Sunday September 26th 2010

This entry is written somewhat retrospectively since I didn't get round to starting this blog until sometime after I arrived in Jakarta.

My initial training took place in Abu Dhabi, i was there for exactly 7 days and had 7 days of training so I didn't really see that much of the country.

My overwhelming impression was of unthinkable amounts of money being squirted in some very sensible and some very stupid directions, and of the worst taxi drivers I've ever met.

My instructions before I arrived were as follows: 1) Do not use yellow taxis, do not use white taxis, only ever use silver taxis. 2) Meet you driver (I wasn't given his name) at gate 6 (which turned out to be shut) and go to a place (which no one in the airport had heard of) called MLC. It turns out almost all taxis are silver, so I was able to tick 1) off with ease. 2) on the other hand presented rather more trouble, I eventually met some other recruits who had been given rather more information, and we managed to find our drivers, who were at neither gate 6 nor the gate we had all arrived at.
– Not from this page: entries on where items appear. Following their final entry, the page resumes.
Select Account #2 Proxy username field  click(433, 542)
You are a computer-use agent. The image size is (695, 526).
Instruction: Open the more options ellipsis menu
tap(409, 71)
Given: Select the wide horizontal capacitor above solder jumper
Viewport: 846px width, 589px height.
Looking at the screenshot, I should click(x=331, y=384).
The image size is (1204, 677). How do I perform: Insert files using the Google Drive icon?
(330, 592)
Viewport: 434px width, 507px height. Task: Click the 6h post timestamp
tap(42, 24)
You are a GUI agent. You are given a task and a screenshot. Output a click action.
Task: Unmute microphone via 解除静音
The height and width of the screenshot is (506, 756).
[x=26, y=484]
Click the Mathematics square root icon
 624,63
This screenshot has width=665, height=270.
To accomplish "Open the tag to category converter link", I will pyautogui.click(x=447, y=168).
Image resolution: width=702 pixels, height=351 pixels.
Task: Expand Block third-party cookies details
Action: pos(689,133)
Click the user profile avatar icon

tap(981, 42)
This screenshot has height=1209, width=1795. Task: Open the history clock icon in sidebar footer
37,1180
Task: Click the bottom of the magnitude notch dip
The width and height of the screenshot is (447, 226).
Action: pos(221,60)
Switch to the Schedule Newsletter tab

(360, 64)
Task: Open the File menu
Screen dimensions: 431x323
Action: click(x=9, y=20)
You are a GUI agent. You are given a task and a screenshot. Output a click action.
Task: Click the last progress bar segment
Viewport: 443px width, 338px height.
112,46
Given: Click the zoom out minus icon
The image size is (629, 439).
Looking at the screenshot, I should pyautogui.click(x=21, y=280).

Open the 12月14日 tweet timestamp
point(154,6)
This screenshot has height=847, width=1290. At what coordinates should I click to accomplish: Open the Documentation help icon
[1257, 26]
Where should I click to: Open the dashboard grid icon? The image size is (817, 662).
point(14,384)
However I got to wondering how long I had to hang around at the airport for before I had to get back on a flight to London  and inform the company that, contrary to popular belief, neither MLC nor my driver existed.
MLC stands the Middle Learning Centre, it reminded me of the Early Learning Centre (an irritatingly self righteous toy shop for under fives), and I felt like I was about to commence stage two of my life’s training, with everything between the Early Learning Centre and the Middle Learning Centre just a distraction.

Perhaps the oddest thing was the water, even the cold tap produced water at about 40oC. If you thing about it, it is obvious. All the water pipes are very shall, the water is desalinated sea water and the average temperature including nights is over 40, so obviously the cold can't actually be cold. Still, it adds to the sense only the air conditioning is keeping you alive.

If you want to get to where you're trying to go in a taxi in Abu Dhabi, you need to be ruder than the rudest cunt you've ever met in fluent hindi (all taxi drivers are Indian it seems), know exactly where you're going, and have a big enough cash reserve to pay when they still take you the wrong way. I guess the taxi drivers are rightfully annoyed at being exploited by the society they have left their home to server, but right now I can’t help thinking they’re generating enough dislike to keep themselves being exploited even if the good people of Abu Dhabi intended to pull them out of poverty and let them share in the state’s enormous wealth.